Twelve of the twenty-two Standard Occupational Classifications (SOC codes) that are reported separately declined while nine posted some gains and one, Community and Social Services, was unchanged.  For most of the occupational categories the October change, whether up or down, was modest.

Among the top ten occupation groups with the largest numbers of online advertised vacancies, demand for Office and Administrative Support occupations rose 30,100 to 468,700.  This followed a September rise of 17,000.

Occupations that underwent increases in October included Receptionists and Information Clerks, Customer Service Representatives, and Executive Secretaries and Administrative Assistants. The number of unemployed in these occupations remains above the number of advertised vacancies with nearly 4 (3.81) unemployed for every advertised vacancy.
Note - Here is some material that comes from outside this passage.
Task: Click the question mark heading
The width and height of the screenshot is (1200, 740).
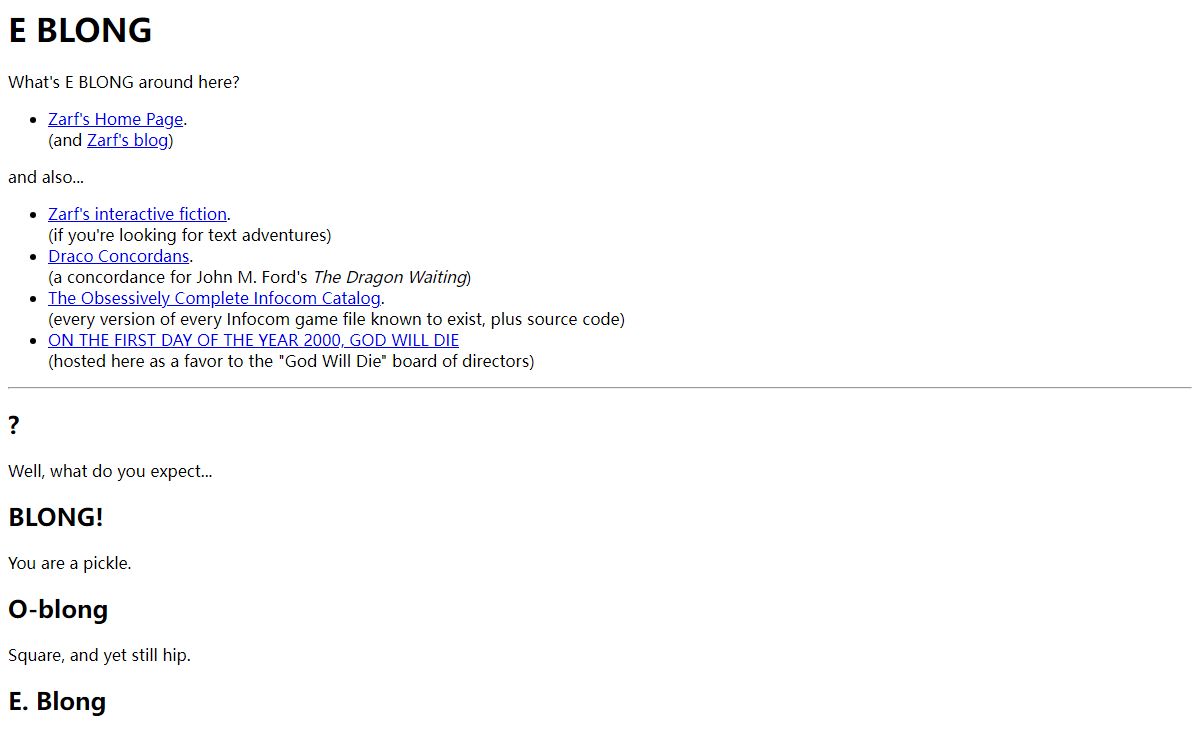Action: click(14, 425)
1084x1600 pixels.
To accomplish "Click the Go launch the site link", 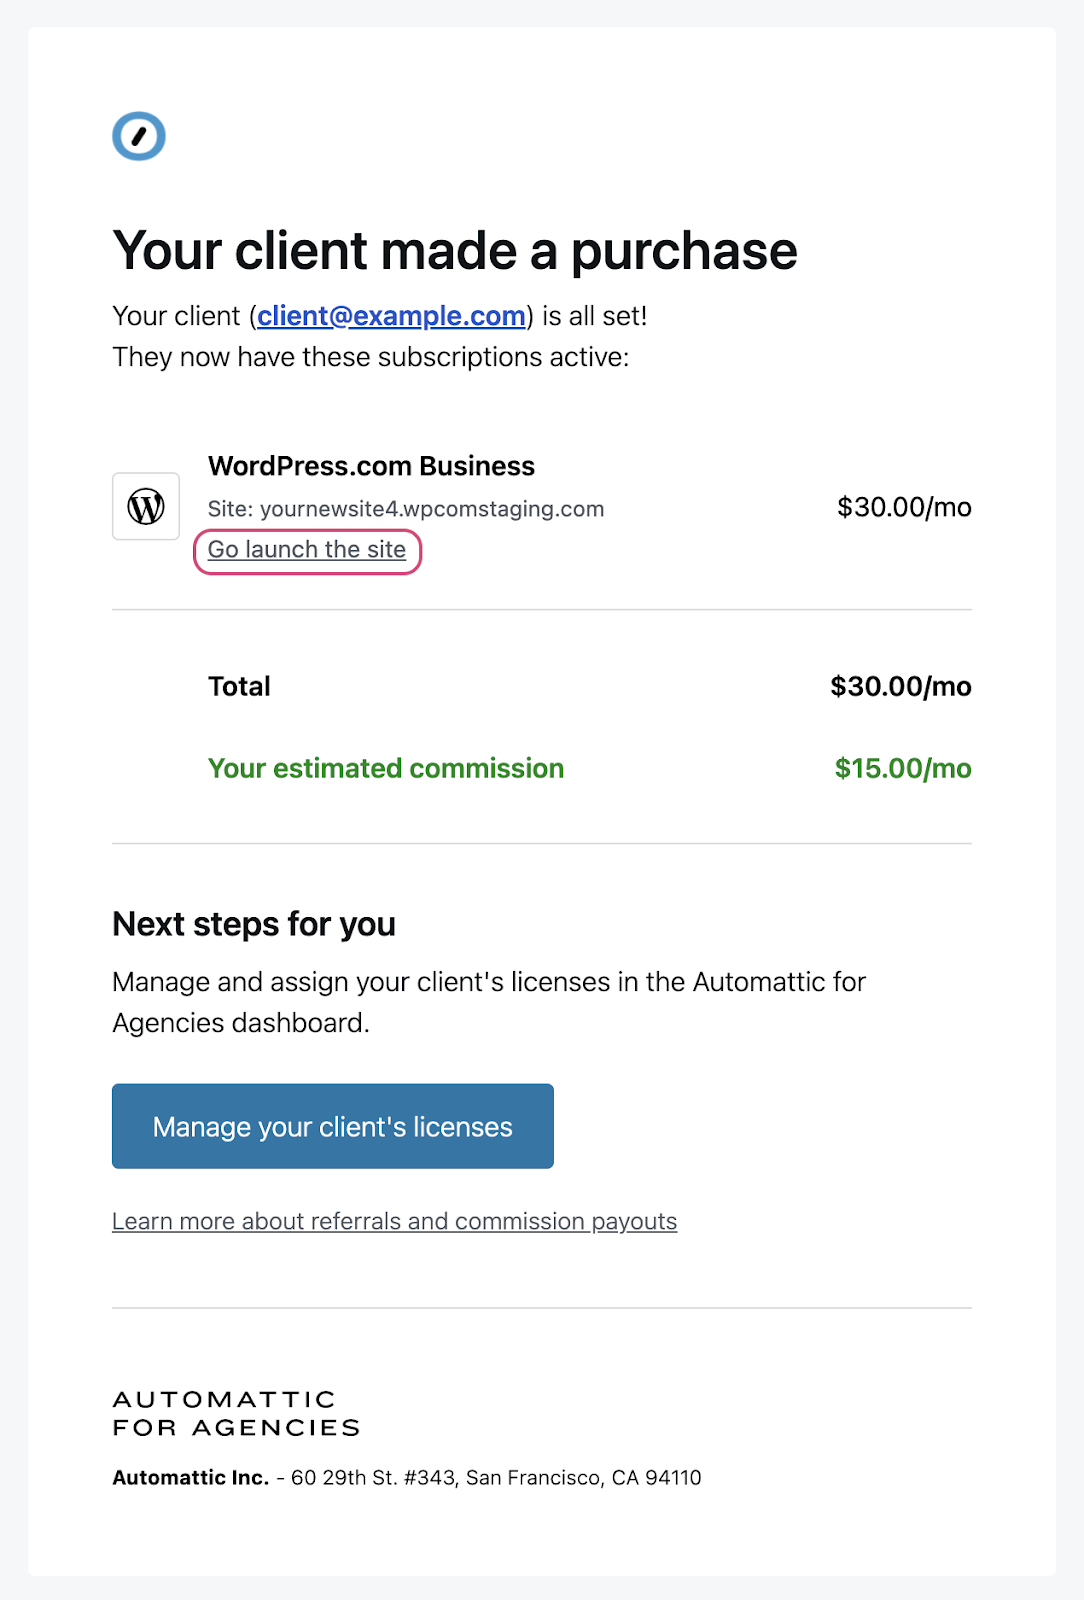I will point(307,550).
Healthcare Practitioners and Technical occupations, in contrast, posted the largest decrease, 25,000, to 506,600.  Largely responsible for the drop were decreased advertised vacancies for Registered Nurses and Family and General Practitioners. However, the number of advertised vacancies in this occupational category continues to outnumber job-seekers by 2.6 to one (0.38 S/D based on September data, the latest unemployment data available).

Labor demand for Management workers also declined in October, down 6,000 to 371,800, led largely by a decrease in demand for Medical and Health Services Managers and Marketing Managers. Demand for workers in this occupational category has fallen 96,000 since May.  There are close to 2 unemployed for every advertised vacancy in this occupational category (S/D of 1.91).

Two occupations posting increases in October included Transportation and Material Moving and Sales and Related.  Demand for Transportation and Material Moving workers rose 8,900 to 198,900.  This increase was led by an increase in demand for Truck Drivers.  The number of unemployed in this occupational category continues to outnumber the number of advertised vacancies by close to 6 to 1 (S/D of 5.58).

Labor demand for Sales and Related workers rose 8,700 to 510,700. This increase, following a September drop of nearly 20,000, was led by an increase in demand for Retail Salespeople. The number of unemployed in this occupational category continues to outnumber the number of advertised vacancies by about 3 to 1 (S/D of 3.11).

The Conference Board Help Wanted OnLine Data Series measures the number of new, first-time online jobs and jobs reposted from the previous month on more than 1,200 major Internet job sites and smaller job sites that serve niche markets and smaller geographic areas.